BY RON FEINBERG / WEB EDITOR //

Greenwood Cemetery is a melancholy place, a vast expanse of rolling fields dotted with trees, manicured shrubs, thousands of tombstones and one soaring monument: the Memorial to The Six Million. It is here that next week Benjamin Hirsh will offer his thoughts on the Holocaust, its impact on his life and why it continues to have meaning in our world today.

Benjamin Hirsch will be the keynote speaker at this year’s community-wide Yom HaShoah commemoration. PHOTO / Breman Museum

Benjamin Hirsch will be the keynote speaker at this year’s community-wide Yom HaShoah commemoration. PHOTO / Breman Museum

It’s particularly fitting that he’s been chosen to provide the keynote address at this year’s Yom HaShoah observance on April 7. After all, he’s the architect who designed the iconic Memorial almost 50 years ago; a euphonic blend of chiseled stone and soaring torches, it was dedicated in 1965 during the first official Yom HaShoah service in the city.

Tens of thousands of people – Holocaust survivors and their families, Jews and gentiles – have made their way to the cemetery each spring, keeping a promise to “never forget” the millions of Jews murdered by the Nazis during World War II.

This year’s observance, the 48th-annual community-wide Yom HaShoah commemoration, is sponsored by Eternal-Life Hemshech (an organization of Holocaust survivors, their descendants and people dedicated to commemorating the Six Million Jewish victims of the Holocaust), the Jewish Federation of Greater Atlanta and the William Breman Jewish Heritage and Holocaust Museum.

“One day a year, I think it’s very important that we remember,” said Rhona Storch Albright, the chair of this year’s event and the child of Holocaust survivors. “We all know that hatred still exists, and we need to make sure that we never forget what happened so it will never happen again.”

Hirsch, a well-respected figure in Atlanta’s Jewish community and an award-winning architect, spent his early childhood in Germany, an eyewitness to the madness that took hold of the country after the Nazis came to power in the 1930s.

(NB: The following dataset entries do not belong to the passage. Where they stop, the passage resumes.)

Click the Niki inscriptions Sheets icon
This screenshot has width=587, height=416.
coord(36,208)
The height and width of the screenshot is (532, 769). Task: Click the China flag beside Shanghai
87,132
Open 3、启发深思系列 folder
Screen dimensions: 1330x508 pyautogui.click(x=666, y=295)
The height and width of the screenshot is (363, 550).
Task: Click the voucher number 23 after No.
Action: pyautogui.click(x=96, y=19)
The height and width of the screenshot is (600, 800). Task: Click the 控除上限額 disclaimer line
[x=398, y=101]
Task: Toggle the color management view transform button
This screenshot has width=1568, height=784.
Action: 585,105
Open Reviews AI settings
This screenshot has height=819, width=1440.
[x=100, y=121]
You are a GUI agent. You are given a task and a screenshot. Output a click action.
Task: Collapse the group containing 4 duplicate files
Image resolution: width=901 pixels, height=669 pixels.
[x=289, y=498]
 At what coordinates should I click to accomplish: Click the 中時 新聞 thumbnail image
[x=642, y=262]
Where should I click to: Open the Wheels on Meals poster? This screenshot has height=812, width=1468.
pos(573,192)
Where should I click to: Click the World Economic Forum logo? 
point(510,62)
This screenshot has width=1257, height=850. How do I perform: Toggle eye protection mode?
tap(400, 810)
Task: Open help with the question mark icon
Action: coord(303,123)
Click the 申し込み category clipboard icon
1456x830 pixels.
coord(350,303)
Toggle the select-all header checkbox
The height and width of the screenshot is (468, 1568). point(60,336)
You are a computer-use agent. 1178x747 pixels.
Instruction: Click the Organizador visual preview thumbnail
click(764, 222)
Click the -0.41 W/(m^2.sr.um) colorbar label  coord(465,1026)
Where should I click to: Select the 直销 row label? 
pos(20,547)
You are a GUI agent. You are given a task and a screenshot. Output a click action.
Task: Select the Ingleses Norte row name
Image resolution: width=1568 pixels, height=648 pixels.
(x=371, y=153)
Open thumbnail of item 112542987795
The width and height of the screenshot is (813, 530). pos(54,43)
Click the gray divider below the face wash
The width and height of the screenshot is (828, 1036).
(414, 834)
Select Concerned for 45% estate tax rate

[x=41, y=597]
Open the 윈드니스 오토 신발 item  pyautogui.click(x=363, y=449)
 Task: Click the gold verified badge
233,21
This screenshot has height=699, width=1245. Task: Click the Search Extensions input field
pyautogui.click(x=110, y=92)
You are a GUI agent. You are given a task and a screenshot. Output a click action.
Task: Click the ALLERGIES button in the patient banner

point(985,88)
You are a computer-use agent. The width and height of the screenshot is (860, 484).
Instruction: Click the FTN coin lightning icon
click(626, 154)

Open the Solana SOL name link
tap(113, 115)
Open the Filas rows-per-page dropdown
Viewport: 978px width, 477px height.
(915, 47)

Through the courage and compassion of friends, family and strangers he narrowly escaped the Holocaust in a Kindertransport mission which ultimately landed him and four of his siblings in Atlanta.

Much of what he’ll be talking about on Yom HaShoah will focus on his miraculous survival.

“If you don’t have help, you’re not going to survive,” Hirsch said in a recent interview, explaining how he and other children made it out of Europe as the Nazi war machine was on the move. “You can’t do everything by yourself; in life, there are challenges, and you often need help.”

For Hirsh, there were brave souls willing to hide him away and organizations that offered funds and logistical aid. But it was his family, specifically his mother, that set him on the long and winding road that eventually brought him to America – and freedom.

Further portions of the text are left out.